Model Name | Release Date | Intended base-caller | Link | Comment |
---|---|---|---|---|
r941_flip231_v001.pkl | 29/05/2019 | Guppy 2.3.1 | Model_link | The model is trained on chr1-6 of CHM13 with Guppy 2.3.1 base called data. |
r941_flip233_v001.pkl | 29/05/2019 | Guppy 2.3.3 | Model_link | The model is trained on autosomes of HG002 except chr 20 with Guppy 2.3.3 base called data. |
r941_flip235_v001.pkl | 29/05/2019 | Guppy 2.3.5 | Model_link | The model is trained on autosomes of HG002 except chr 20 with Guppy 2.3.5 base called data. |
r941_flip305_v001.pkl | 06/11/2019 | Guppy 3.0.5 | Model_link | The model is trained on autosomes of HG002 except chr 20 with Guppy 3.0.5 base called data. |
We have seen significant difference in the homopolymer base-calls between different basecallers. It is important to pick the right version for the best polishing results.
Confusion matrix of Guppy 2.3.1 on CHM13 chromosome X:
Model Schema
HELEN implements a Recurrent-Neural-Network (RNN) based Multi-task learning model with hard parameter sharing. It implements a sliding window method where it slides through the input sequence in chunks. As each input sequence is evaluated independently, it allows HELEN to use mini-batch during training and testing.
Runtime and Cost
MarginPolish-HELEN
ensures runtime consistency and cost efficiency. We have tested our pipeline on Amazon Web Services (AWS)
and Google Cloud Platform (GCP)
to ensure scalability.
We studied several samples of 50-60x coverage and created a suggestion framework for running the polishing pipeline. Please be advised that these are cost-optimized suggestions. For better run-time performance you can use more resources.
Google Cloud Platform (GCP)
For MarginPolish
please use n1-standard-64 (64 vCPUs, 240GB RAM) instance.
Our estimated run-time is: 12 hours
Estimated cost for MarginPolish
: $33
For HELEN
, our suggested instance type is:
- Instance type: n1-standard-32 (32 vCPUs, 120GB RAM)
- GPUs: 2 x NVIDIA Tesla P100
- Disk: 2TB SSD
- Cost: $4.65/hour
The estimated runtime with this instance type is 4 hours.

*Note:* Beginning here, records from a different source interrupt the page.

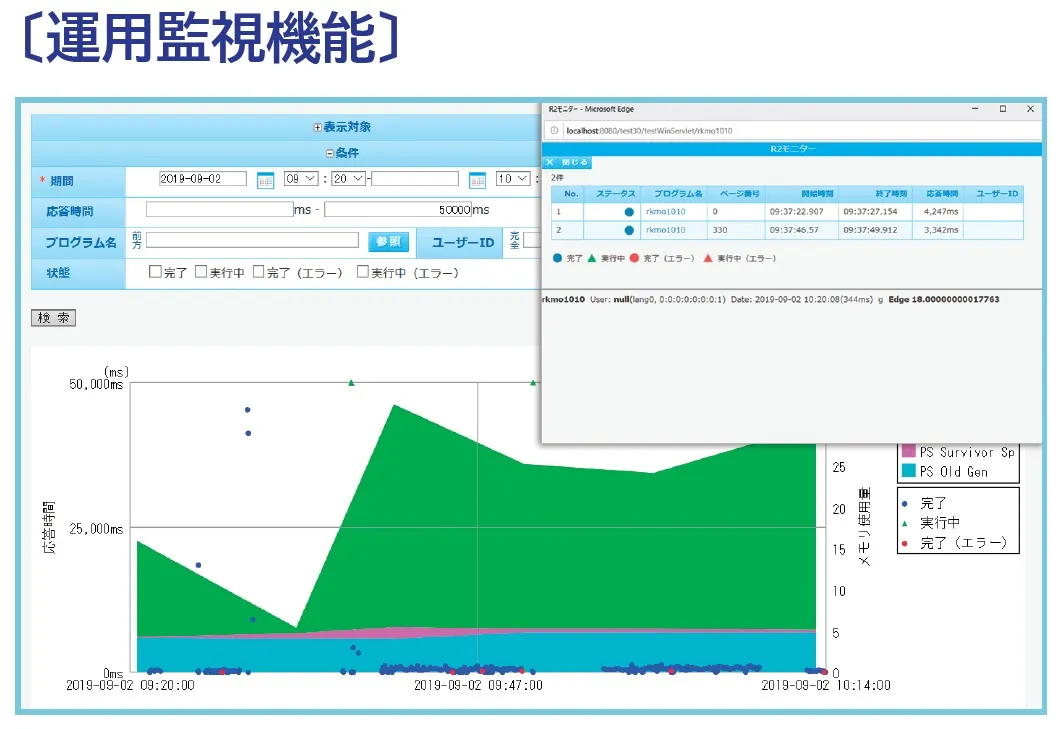Expand the 表示対象 section

(318, 127)
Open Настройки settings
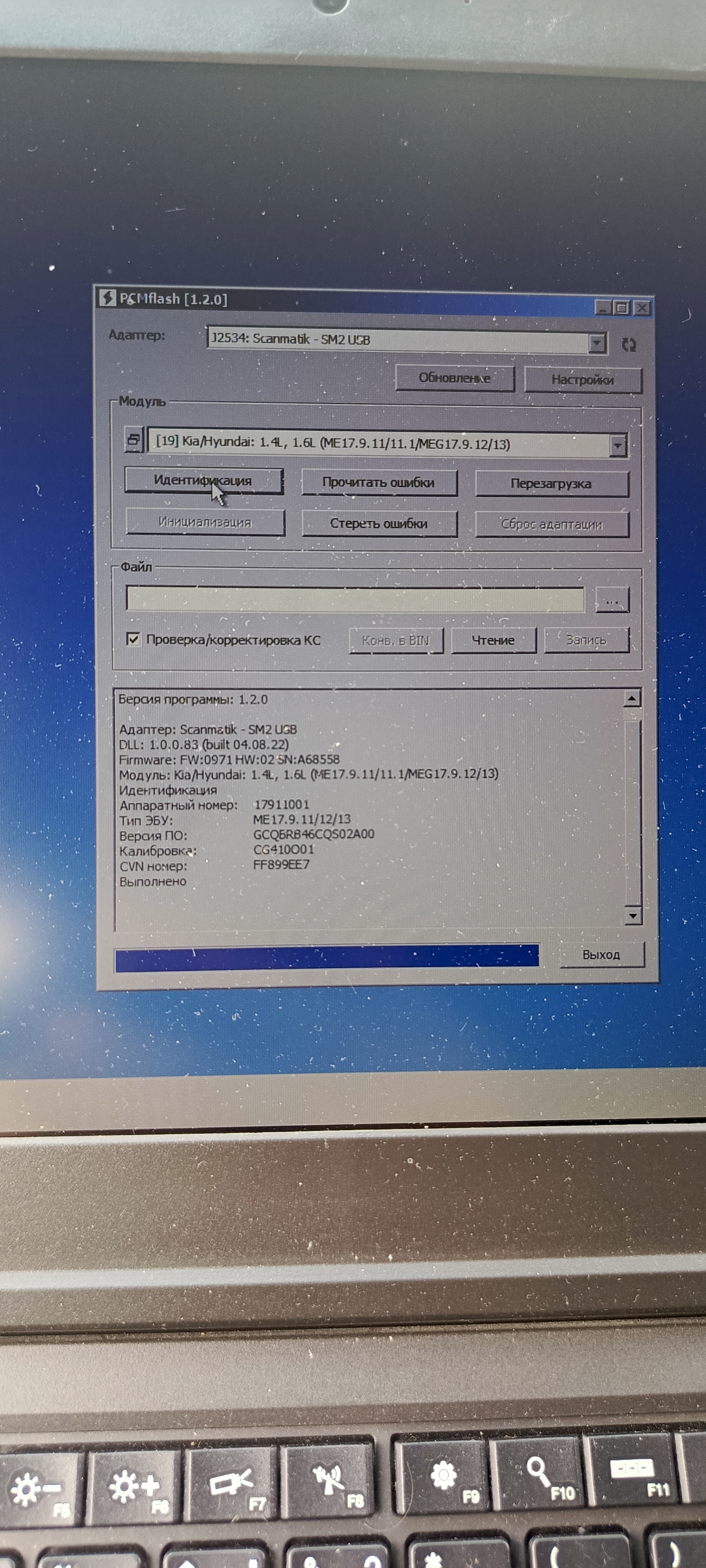Image resolution: width=706 pixels, height=1568 pixels. click(x=582, y=380)
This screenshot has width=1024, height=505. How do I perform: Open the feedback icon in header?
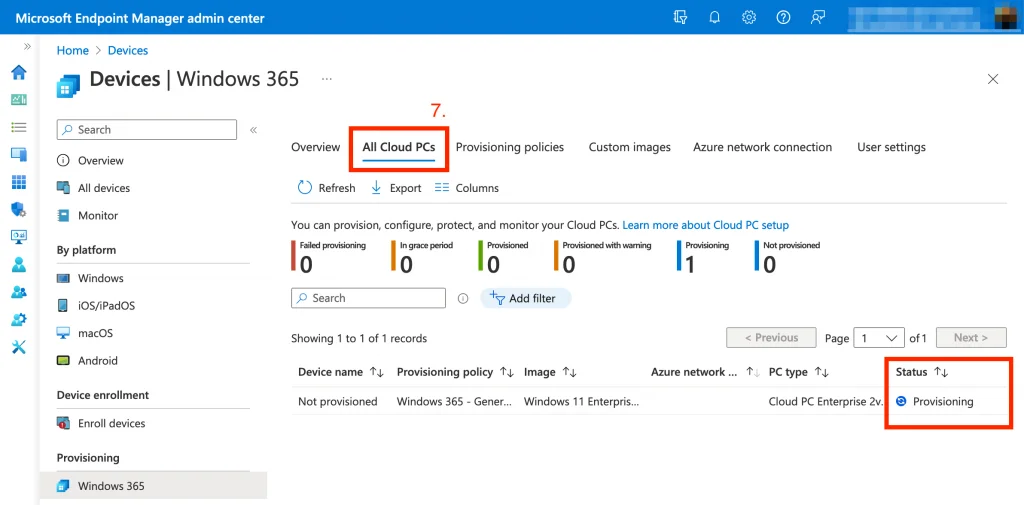click(x=818, y=17)
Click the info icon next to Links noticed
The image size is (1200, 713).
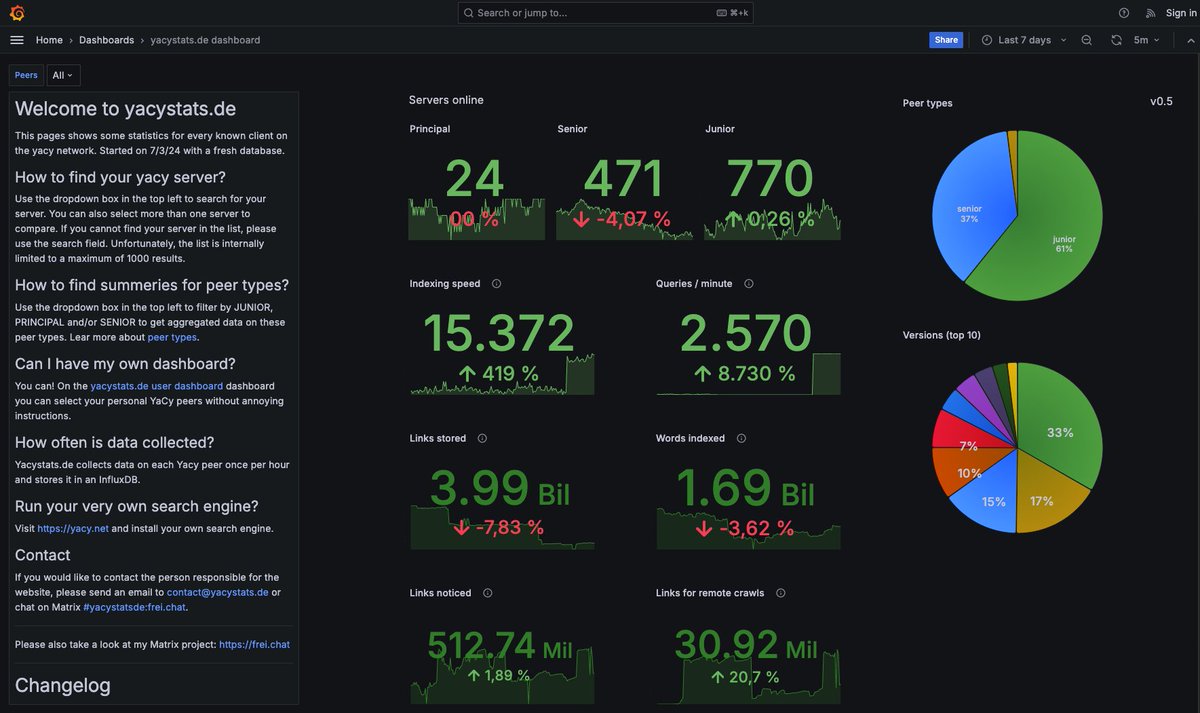pyautogui.click(x=487, y=592)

The estimated cost for HELEN
is $28.
Total estimated run-time for polishing: 18 hours.
Total estimated cost for polishing: $61
Amazon Web Services (AWS)
For MarginPolish
we recommend c5.18xlarge (72 CPU, 144GiB RAM) instance.
Our estimated run-time is: 12 hours
Estimated cost for MarginPolish
: $39
We recommend using p2.8xlarge
instance type for HELEN
. The configuration is as follows:
- Instance type: p2.8xlarge (32 vCPUs, 488GB RAM)

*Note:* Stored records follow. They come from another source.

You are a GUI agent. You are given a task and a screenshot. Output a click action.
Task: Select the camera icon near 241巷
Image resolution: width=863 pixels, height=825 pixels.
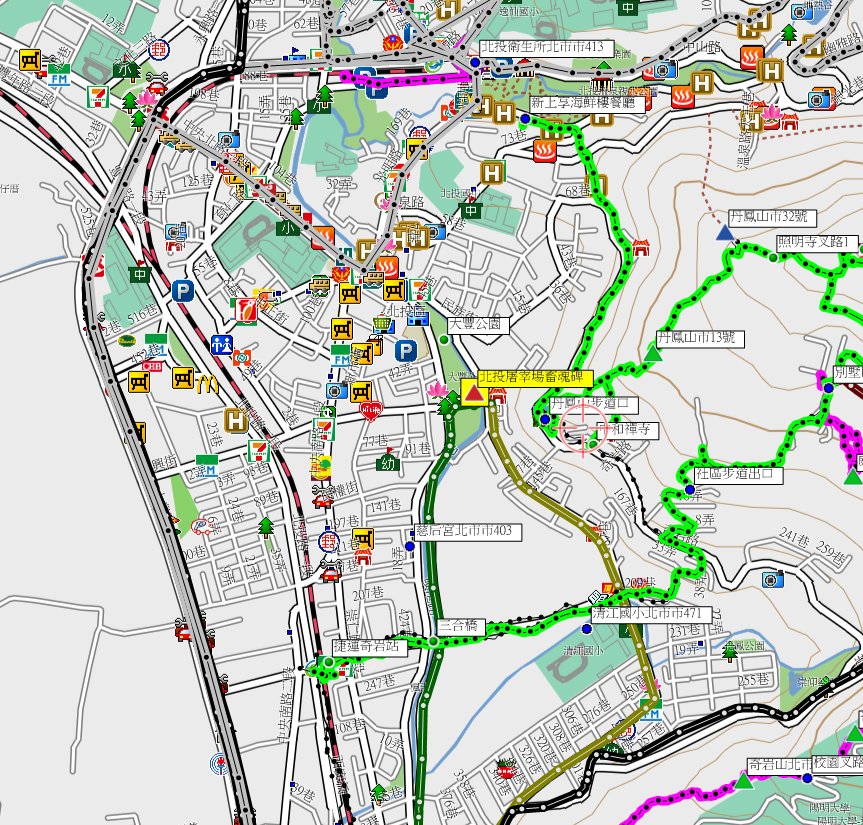771,579
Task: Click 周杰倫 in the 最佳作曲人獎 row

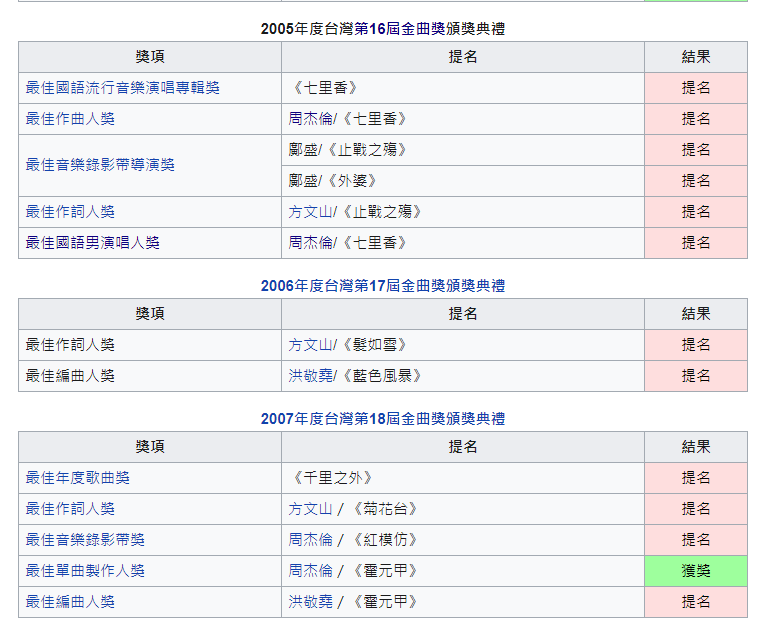Action: coord(310,119)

- GPUs: 8 x NVIDIA Tesla K80
- Disk: 2TB SSD
- Cost: $7.20/hour
- Suggested AMI: Deep Learning AMI (Ubuntu) Version 23.0
The estimated runtime with this instance type: 4 hours
The estimated cost for HELEN
is: $36
Total estimated run-time for polishing: 16 hours.
Total estimated cost for polishing: $75
Please see our detailed run-time case study documentation for better insight.
We also see significant improvement in time over other available polishing algorithm:
Results
We compared Medaka
and HELEN
as polishing pipelines on Shasta assembly with assess_assembly
module available from Pomoxis
. The summary of the quality we produce is here:
We also see that MarginPolish-HELEN
perform consistently across multiple assemblers.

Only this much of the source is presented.